If she ever called me "wee lamb" again, i think i might stab her in the eye with the blunt end of a spoon.

I even hated women for a while until I met Mags and understood how a mother should be. But thats to come much much later, theres so much to tell.

Cotton Wool

Another trip to the doctors, I was always there, I knew all the waiting room posters off by heart and could tell you how many wrinkes dr robertson had on his old face, it was a lot and I had to keep counting them to make sure.

She would drag me there with the slightest cold and insist on antibiotics. Looking back in later life, its probably why I get so many colds now, in fact everything thats going as my immune system was shot to hell from an early age.

Boiled lemonade, honey and sugar on a spoon, hot water bottles and layers and layers and layers of woolens. Just what a growing boy needs.

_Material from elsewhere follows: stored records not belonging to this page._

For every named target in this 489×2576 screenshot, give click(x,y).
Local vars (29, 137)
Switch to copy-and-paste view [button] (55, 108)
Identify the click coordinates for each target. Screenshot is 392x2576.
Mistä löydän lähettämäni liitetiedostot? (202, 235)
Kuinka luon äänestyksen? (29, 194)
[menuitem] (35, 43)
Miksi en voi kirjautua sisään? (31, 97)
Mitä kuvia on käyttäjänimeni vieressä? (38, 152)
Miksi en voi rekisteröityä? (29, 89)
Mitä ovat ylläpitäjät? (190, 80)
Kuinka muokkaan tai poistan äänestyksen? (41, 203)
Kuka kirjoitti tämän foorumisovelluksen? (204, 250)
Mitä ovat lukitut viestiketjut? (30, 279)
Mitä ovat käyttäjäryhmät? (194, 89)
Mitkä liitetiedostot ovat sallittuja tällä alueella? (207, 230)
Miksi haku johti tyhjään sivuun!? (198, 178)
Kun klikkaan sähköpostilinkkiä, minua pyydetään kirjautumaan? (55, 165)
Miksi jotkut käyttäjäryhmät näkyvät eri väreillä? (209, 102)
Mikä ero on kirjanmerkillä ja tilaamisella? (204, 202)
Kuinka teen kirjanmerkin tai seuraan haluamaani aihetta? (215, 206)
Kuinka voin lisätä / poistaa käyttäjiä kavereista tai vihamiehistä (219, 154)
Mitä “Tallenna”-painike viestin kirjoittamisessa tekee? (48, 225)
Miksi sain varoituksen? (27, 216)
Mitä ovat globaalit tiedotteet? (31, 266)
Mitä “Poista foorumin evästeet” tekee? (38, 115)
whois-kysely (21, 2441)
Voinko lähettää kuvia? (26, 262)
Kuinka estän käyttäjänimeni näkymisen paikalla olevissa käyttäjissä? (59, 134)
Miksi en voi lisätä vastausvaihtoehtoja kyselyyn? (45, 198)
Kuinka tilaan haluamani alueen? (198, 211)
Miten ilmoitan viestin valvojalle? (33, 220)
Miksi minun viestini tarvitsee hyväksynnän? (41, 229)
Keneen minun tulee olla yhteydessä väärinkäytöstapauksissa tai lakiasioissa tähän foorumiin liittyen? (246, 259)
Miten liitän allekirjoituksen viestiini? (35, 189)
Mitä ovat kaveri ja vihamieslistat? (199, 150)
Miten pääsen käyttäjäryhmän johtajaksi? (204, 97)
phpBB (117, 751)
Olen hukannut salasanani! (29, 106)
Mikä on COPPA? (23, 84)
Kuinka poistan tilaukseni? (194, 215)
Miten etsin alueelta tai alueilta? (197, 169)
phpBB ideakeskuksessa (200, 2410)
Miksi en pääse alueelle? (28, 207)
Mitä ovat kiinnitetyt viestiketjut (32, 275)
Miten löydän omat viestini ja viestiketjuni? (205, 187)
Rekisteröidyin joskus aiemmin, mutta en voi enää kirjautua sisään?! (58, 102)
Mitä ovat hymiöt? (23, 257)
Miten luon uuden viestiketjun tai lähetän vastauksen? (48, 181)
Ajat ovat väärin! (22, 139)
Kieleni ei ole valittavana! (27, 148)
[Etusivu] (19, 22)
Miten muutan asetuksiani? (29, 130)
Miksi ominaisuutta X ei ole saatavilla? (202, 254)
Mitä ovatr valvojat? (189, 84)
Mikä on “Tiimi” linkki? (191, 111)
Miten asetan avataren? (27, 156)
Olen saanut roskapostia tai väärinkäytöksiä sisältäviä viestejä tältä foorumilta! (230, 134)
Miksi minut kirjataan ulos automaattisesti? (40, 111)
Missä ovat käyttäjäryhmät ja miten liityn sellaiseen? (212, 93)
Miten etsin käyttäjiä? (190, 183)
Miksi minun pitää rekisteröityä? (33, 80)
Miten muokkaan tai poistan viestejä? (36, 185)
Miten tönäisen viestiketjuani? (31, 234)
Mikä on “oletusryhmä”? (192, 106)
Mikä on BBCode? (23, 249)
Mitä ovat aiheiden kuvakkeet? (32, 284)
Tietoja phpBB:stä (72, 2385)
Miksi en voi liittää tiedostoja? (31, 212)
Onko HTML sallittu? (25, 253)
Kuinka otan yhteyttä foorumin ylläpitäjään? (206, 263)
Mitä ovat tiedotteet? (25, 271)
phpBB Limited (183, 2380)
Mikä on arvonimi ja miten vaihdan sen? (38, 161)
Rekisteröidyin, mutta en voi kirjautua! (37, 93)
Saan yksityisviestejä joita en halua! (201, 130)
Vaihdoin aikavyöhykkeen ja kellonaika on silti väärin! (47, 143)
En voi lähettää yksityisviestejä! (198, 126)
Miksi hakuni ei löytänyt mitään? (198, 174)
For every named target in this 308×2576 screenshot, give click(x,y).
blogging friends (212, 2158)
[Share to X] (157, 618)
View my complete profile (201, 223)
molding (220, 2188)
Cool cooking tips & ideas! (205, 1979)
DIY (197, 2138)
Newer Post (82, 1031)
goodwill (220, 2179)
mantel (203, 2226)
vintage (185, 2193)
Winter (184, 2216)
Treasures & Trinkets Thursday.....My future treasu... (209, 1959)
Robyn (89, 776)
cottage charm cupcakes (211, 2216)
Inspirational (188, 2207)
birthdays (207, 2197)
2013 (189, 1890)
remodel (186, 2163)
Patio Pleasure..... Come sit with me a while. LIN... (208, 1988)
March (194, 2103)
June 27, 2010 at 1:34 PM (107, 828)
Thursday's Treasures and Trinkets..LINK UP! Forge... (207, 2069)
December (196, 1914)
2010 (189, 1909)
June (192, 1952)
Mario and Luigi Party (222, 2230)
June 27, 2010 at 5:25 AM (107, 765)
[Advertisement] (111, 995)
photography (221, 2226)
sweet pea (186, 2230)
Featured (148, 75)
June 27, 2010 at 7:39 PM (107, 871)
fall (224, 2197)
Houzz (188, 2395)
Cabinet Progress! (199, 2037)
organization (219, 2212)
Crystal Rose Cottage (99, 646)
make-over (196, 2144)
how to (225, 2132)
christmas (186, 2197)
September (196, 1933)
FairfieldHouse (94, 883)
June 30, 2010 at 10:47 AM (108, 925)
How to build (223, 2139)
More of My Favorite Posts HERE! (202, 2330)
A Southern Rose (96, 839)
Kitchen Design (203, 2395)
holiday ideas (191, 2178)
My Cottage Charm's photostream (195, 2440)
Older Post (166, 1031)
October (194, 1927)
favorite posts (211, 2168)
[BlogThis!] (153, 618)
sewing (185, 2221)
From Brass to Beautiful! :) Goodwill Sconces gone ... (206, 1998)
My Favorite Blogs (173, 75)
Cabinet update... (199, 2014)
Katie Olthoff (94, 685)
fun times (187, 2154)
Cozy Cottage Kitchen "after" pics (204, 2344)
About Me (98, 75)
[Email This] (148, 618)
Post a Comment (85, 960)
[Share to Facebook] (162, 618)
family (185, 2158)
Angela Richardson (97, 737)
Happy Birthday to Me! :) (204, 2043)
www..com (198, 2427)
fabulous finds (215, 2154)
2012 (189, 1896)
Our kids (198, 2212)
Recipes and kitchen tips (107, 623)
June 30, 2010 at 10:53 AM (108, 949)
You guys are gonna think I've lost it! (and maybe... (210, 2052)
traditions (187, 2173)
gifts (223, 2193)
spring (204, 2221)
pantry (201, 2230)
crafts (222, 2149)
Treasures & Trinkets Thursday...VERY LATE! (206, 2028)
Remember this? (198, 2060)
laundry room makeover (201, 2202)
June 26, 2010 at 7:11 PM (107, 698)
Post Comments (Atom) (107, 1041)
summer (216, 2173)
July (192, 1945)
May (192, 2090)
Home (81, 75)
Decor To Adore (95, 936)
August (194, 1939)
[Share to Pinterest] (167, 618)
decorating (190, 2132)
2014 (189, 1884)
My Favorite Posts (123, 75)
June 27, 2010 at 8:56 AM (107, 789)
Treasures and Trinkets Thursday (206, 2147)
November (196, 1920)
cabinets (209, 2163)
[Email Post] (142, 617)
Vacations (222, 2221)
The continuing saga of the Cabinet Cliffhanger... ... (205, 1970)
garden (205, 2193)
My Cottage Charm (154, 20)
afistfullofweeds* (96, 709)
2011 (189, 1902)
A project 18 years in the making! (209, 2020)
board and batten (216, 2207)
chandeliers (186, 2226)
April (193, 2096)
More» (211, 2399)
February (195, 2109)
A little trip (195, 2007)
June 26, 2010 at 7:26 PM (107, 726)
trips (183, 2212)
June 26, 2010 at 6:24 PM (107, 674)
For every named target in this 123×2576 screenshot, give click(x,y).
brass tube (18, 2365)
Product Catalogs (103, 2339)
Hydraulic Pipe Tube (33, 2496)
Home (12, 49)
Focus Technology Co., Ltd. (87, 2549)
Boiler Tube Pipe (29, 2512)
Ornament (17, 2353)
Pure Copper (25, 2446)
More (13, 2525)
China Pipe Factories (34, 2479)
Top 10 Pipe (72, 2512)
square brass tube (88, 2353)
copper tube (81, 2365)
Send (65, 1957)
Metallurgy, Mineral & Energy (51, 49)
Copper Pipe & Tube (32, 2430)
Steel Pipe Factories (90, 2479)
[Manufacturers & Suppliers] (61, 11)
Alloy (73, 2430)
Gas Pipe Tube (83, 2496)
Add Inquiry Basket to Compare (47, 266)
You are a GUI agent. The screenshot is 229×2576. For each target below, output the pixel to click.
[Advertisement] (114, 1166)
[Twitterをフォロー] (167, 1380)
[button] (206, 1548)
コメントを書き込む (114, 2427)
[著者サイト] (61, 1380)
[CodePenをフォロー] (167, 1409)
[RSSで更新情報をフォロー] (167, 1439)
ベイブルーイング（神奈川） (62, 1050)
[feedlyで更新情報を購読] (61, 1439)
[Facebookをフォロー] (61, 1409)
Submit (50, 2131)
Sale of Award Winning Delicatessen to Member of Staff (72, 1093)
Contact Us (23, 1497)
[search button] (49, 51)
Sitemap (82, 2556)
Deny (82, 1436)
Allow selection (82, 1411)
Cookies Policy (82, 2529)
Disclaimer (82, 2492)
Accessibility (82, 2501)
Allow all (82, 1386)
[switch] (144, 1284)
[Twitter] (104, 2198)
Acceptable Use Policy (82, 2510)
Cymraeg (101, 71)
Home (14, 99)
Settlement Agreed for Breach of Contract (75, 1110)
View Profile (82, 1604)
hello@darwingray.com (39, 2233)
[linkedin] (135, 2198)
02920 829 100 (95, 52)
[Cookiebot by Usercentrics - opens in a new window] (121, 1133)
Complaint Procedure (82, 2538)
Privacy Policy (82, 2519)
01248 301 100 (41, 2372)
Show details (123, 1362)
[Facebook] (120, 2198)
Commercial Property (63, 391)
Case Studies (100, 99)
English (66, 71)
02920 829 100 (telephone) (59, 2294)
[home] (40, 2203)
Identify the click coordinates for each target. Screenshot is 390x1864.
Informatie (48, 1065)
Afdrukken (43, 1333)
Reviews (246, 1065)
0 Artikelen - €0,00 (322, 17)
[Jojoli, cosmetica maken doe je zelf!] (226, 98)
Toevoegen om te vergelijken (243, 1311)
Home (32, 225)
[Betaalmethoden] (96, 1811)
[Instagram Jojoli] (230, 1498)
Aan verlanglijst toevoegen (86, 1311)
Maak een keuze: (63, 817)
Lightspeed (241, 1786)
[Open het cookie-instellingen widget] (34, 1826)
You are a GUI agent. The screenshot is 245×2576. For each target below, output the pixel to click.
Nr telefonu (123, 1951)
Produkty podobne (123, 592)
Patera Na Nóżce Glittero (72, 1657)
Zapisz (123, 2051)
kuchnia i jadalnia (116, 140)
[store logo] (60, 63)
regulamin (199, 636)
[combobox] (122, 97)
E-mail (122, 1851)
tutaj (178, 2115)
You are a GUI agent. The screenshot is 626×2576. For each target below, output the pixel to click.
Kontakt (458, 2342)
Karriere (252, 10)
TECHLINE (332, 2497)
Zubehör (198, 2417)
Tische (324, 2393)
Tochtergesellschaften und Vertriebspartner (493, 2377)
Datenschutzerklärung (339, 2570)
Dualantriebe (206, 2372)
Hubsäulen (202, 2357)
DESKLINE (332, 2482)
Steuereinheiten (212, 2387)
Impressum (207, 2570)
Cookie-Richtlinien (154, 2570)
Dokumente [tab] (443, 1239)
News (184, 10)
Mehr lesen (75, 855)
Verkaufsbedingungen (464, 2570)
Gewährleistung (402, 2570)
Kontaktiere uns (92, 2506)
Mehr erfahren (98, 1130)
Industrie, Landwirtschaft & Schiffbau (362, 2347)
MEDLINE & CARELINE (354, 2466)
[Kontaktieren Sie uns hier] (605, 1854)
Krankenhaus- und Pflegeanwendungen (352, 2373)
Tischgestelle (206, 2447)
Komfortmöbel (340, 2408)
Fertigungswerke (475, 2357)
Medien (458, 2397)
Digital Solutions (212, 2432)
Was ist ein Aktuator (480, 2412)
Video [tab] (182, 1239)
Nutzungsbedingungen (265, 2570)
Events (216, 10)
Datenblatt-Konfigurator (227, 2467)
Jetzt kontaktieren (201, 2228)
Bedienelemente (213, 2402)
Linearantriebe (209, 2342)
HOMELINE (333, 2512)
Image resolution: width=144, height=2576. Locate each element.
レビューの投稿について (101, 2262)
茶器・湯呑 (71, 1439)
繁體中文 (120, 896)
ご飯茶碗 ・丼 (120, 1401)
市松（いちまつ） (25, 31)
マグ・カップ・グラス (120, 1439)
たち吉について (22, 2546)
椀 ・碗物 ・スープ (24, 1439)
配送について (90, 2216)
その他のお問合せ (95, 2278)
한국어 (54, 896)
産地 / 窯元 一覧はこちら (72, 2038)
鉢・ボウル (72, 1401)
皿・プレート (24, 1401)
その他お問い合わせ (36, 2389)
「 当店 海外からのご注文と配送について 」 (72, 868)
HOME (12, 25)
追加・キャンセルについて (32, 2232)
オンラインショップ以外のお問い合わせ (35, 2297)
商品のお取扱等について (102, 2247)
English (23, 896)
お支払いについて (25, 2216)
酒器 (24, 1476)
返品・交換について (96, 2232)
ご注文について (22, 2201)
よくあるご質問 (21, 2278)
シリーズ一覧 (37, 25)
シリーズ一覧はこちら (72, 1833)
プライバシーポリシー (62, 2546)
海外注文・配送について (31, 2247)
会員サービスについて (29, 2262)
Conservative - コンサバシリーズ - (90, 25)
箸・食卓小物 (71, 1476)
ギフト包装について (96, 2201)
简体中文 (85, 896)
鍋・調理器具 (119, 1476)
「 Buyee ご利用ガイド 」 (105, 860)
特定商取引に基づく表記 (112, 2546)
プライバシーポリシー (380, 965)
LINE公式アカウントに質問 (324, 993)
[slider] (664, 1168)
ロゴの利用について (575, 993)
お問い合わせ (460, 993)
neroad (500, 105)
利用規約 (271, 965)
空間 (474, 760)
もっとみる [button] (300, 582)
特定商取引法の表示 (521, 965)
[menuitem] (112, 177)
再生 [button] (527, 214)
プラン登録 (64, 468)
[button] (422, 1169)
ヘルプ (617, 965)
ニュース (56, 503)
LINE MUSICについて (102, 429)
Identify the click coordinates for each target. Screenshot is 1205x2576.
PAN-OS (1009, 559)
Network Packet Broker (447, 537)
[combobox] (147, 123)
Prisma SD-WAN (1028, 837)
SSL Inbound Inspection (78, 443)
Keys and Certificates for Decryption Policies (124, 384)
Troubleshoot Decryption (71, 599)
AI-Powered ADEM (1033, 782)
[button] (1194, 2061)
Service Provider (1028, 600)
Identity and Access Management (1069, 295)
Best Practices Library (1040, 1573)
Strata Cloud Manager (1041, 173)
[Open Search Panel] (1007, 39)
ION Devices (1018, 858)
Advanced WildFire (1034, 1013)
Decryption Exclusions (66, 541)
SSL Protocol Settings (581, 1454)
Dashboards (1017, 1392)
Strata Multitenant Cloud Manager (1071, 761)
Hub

It was the start of cotton wool syndrome

Still Age 5

Night time would come, she would get into bed with me. I told her that I was a big boy now and I wanted to sleep on my own. She told me it was for my own protection in case anything bad happened to me. It was a single bed and I didnt have much room. She would be gone by the time I would wake up in the morning. She told Dad that it was because I couldn't sleep.
At that age it was like having a life size teddy bear. I already had a normal sized teddy and I carried it everywhere.

Sunday 20 April 2008

5 years old

My earliest memory, as a little boy was sitting at a table being force fed custard and cabbage, pile and piles of rancid cabbage with butter on it. My mother would tell me that if I didn't eat it she would tell my dad when he got home and that he would be angry and he would eat it all up.

Of course, time after time it worked, and time after time I swallowed down the cabbage, and then the custard. Gladly it wasn't at the same time or in the same bowl. That would come later.

I would also learn that telling dad would prove harder than had been expected.